O meu GPS anda perdido

Este ano, no Dia dos Namorados, recebi a melhor prenda que me poderiam ter dado: um GPS. É verdade. Eu, que nunca consegui dar mais de 2 voltas ao quarteirão sem me perder irremediavelmente, estava finalmente autónoma e verdadeiramente independente. Amei, delirei, caí de joelhos e bendisse a minha boa sorte por ter um namorado que escolhe sempre a prenda certa para mim (há 2 anos, recebi uma Massagem de Pedras Quentes, no SPA do Sheraton…).

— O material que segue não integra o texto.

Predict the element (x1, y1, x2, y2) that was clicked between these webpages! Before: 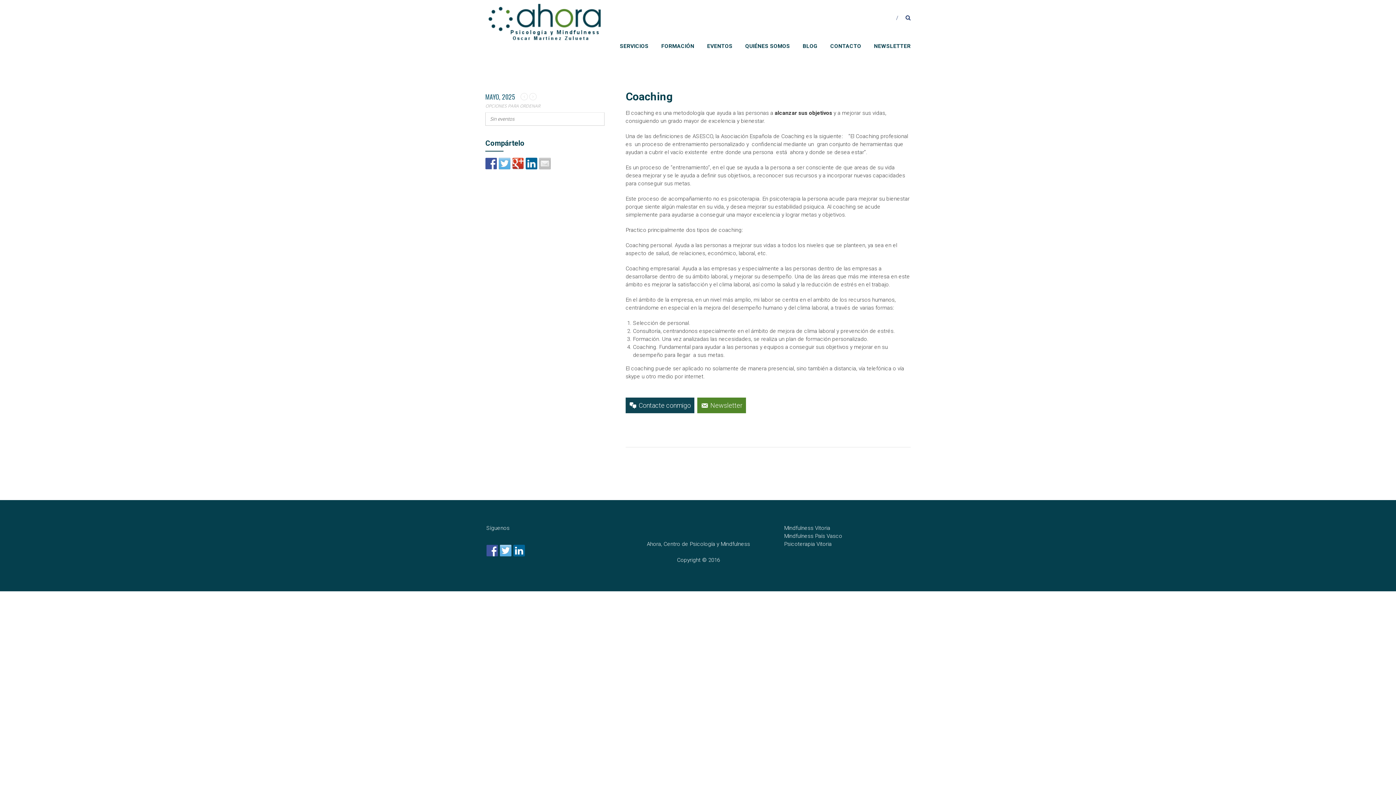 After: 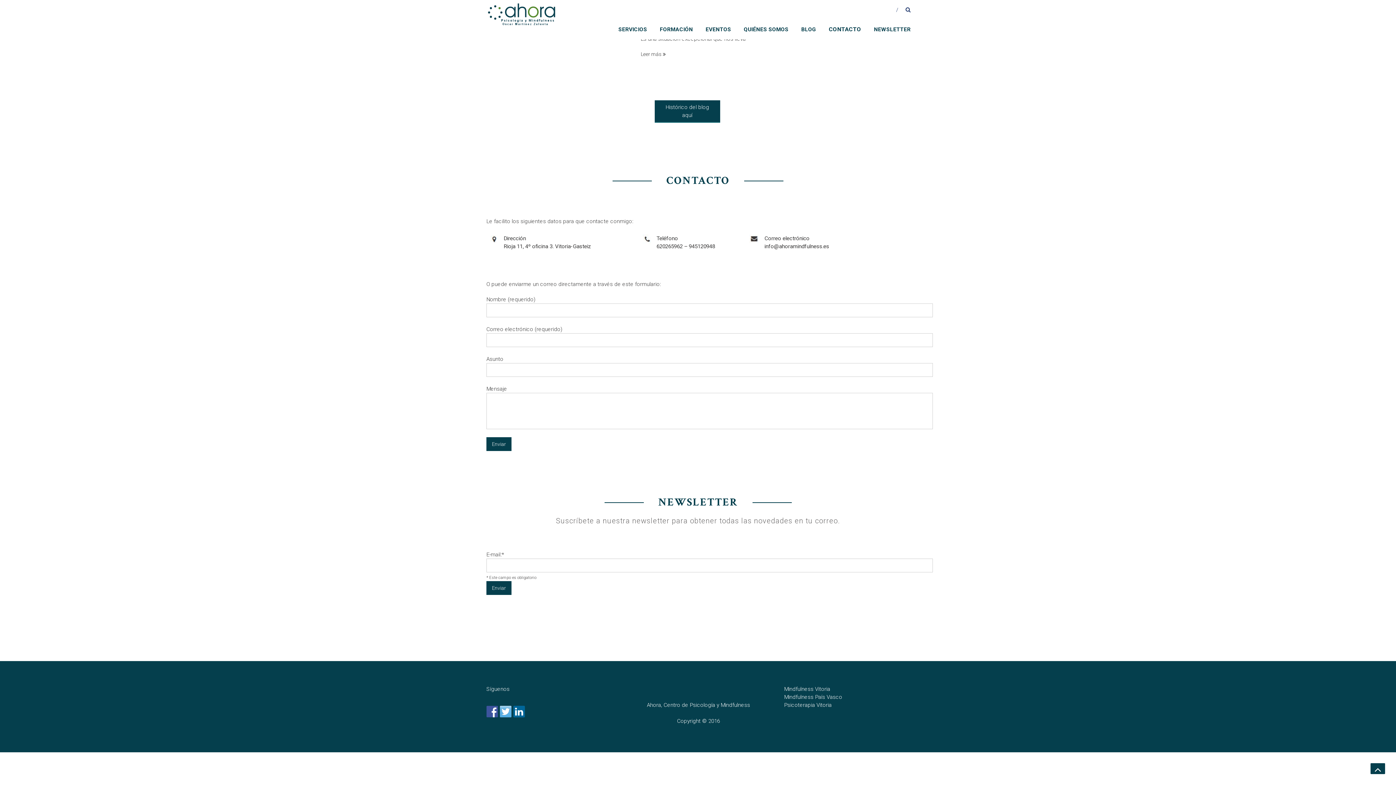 Action: label: Newsletter bbox: (697, 397, 746, 413)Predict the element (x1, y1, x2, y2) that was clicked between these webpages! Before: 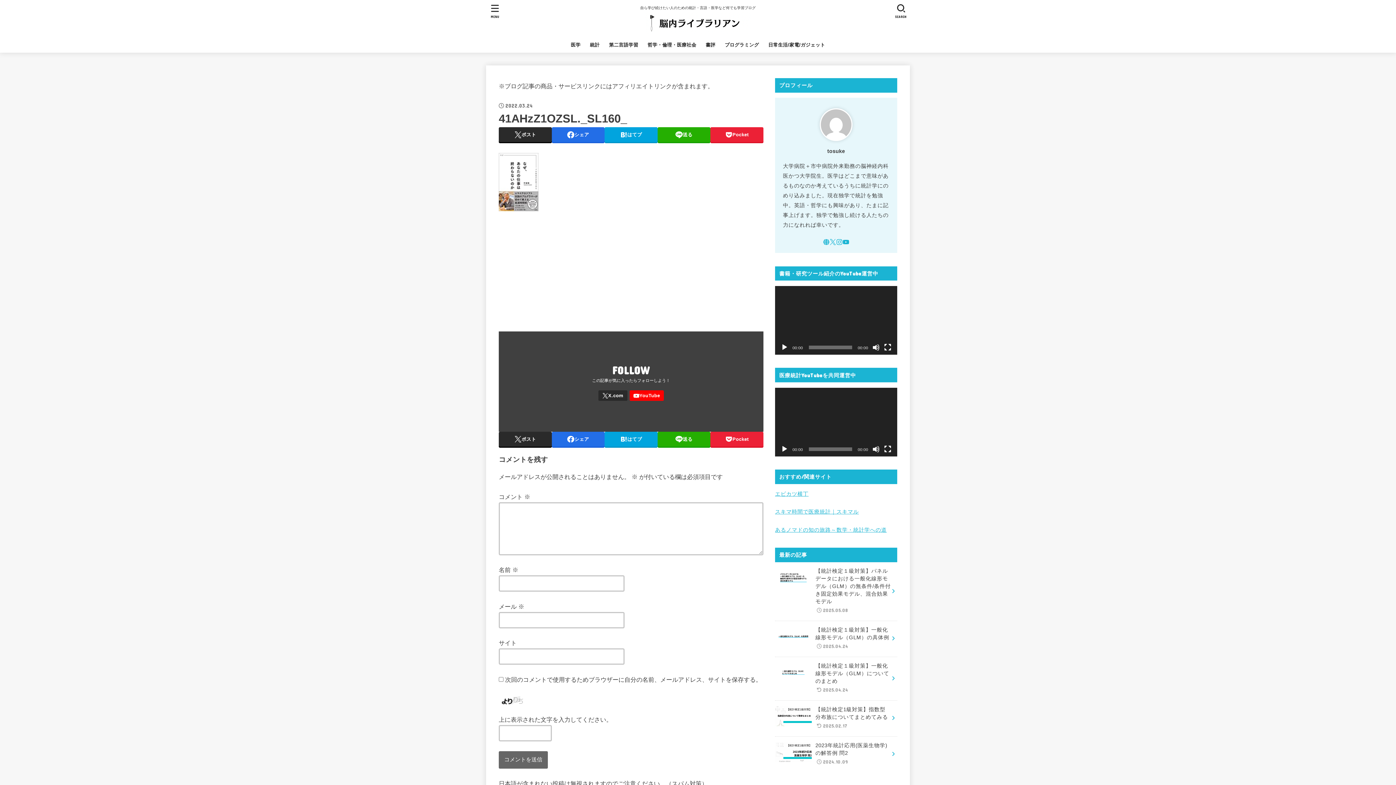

Logo que foi possível experimentei o fantástico aparelho, e o resultado foi do mais convincente que há: com uns “por favor, daqui a 300m vire à direita” e uns “por favor, daqui a 100m vire à esquerda”, rapidamente me encontrei mesmo em frente do edifício para o qual pretendia ir. Sabendo que nunca lá teria ido parar sozinha, fiquei completamente rendida. Aquilo funcionava mesmo!
Ora, o que eu já devia saber é que na minha vida nada corre exactamente como previsto, nada funciona tal como devia, nada avança sem percalços na direcção correcta. E claro que o GPS não podia ser a excepção à regra, como eu descobri penosamente nem 2 semanas depois.
Tudo aconteceu assim: num dia triste, em virtude de uma situação infeliz, seguia eu em direcção a um pequeno povoado no Norte do País; armada de GPS e com uma morada mais ou menos completa, a estrada era minha amiga e eu acelerava sem receio nem necessidade de telefonar a confirmar indicações. Tudo correu sobre rodas, até que as estradas principais ficaram para trás e comecei a embrenhar-me aos poucos nas secundárias, e depois em ruelas alternativas, e depois em trilhos escuros, cada vez mais recônditos. Por essa altura já eu tinha começado a questionar as escolhas do meu co-piloto… mas entre o meu próprio sentido de orientação, completamente inexistente, e um moderno e tecnológico GPS, não havia grande escolha. E assim, perante indicações seguras e decididas, lá fui continuando a enfiar-me cada vez mais para o meio de campos e plantações, já em caminhos demasiado estreitos para o meu carro, com silvas a arranharem a pintura de ambos os lados, sempre com a esperança de que a salvação estaria no virar da próxima curva. Mas no virar da próxima curva só estava um tractor. Um tractor, diga-se, cujo dono ficou bem mais surpreendido que eu por ver alguém num Toyota Auris novo a aventurar-se em tal caminho.
Foi então que eu desmoronei por completo. A suar profusamente, com o odor do desespero a exalar de cada poro, completamente aterrorizada, fiz uma análise muito pouco racional da minha situação: estava completamente perdida no meio de um campo de cultivo ao qual tinha chegado mediante indicações de um GPS psicótico, estava ladeada por 2 muros de pedra, num caminho demasiado estreito para inverter marcha, tinha colocado o carro da empresa (e com ele o meu emprego) em sério risco. E foi aí que resolvi fazer a única coisa que me pareceu minimamente lógica: liguei ao meu namorado, completamente histérica, a descabelar-me e a chorar compulsivamente, pedindo-lhe ajuda ao mesmo tempo que lhe assegurava que não poderia ajudar-me, uma vez que eu não fazia a mínima ideia de onde estava… Valeram-me a sua calma e o seu discernimento: conseguiu convencer-me de que não ia morrer ali, emparedada, que bem ou mal ia conseguir tirar o carro, que estragasse o que fosse preciso para o efeito, que dinheiro era o que menos devia preocupar-me naquela situação e, sobretudo, que tinha de respirar fundo e procurar manter a calma. E assim fiz: respirei fundo (mesmo sabendo que corria o risco de uma apoplexia) e, mediante 537 manobras consecutivas, consegui inverter a marcha e fazer o trajecto inverso, saindo do outro lado com o carro completamente riscado, sem o espelho retrovisor esquerdo, com o pára-choques arranhado, e ainda completamente perdida. Mas com um enorme suspiro de alívio e com a inabalável certeza de que iria encontrar o caminho à moda antiga: perguntando às pessoas que encontrasse pela estrada.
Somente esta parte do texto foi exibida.